+++ STORED RECORDS

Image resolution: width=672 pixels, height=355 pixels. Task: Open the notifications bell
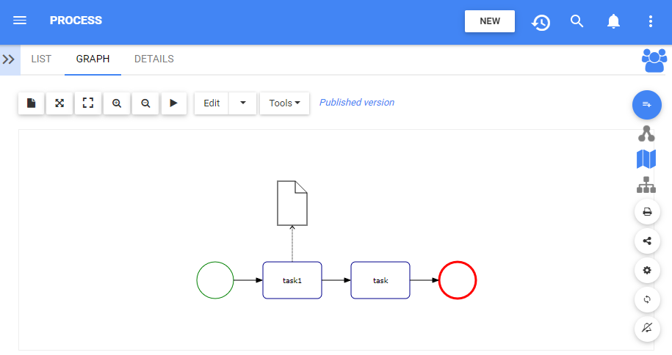[x=613, y=21]
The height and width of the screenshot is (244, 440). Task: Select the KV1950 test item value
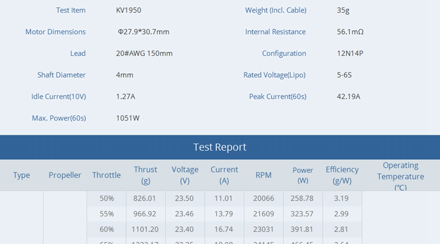(x=130, y=10)
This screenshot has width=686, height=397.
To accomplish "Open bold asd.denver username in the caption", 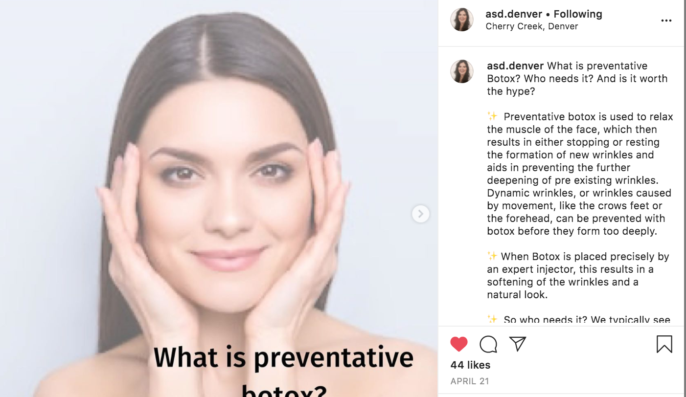I will coord(515,66).
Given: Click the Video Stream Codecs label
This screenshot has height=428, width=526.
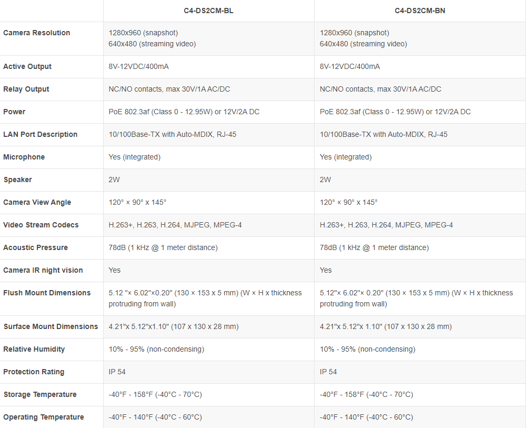Looking at the screenshot, I should tap(41, 225).
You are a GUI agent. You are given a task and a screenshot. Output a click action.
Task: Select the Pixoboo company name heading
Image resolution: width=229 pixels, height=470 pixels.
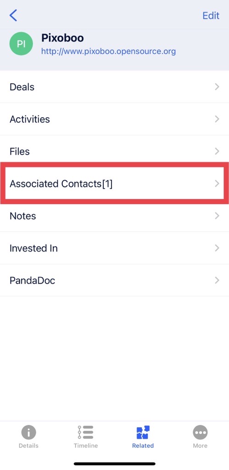click(x=62, y=38)
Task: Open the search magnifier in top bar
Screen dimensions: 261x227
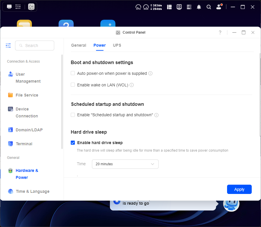Action: pyautogui.click(x=209, y=7)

++++++

• [GIVEN TASK] Reproduce the lines of the data above word for word, starting with the line that contains "Given: Click the Video Stream Codecs label" and continuing through the end of the data. Leave the pictures out of your answer.

• [EXPECTED ANSWER]
Given: Click the Video Stream Codecs label
This screenshot has height=428, width=526.
Looking at the screenshot, I should tap(41, 225).
You are a GUI agent. You are given a task and a screenshot. Output a click action.
Task: Select the Pixoboo company name heading
Image resolution: width=229 pixels, height=470 pixels.
click(x=62, y=38)
Task: Open the search magnifier in top bar
Screen dimensions: 261x227
Action: pyautogui.click(x=209, y=7)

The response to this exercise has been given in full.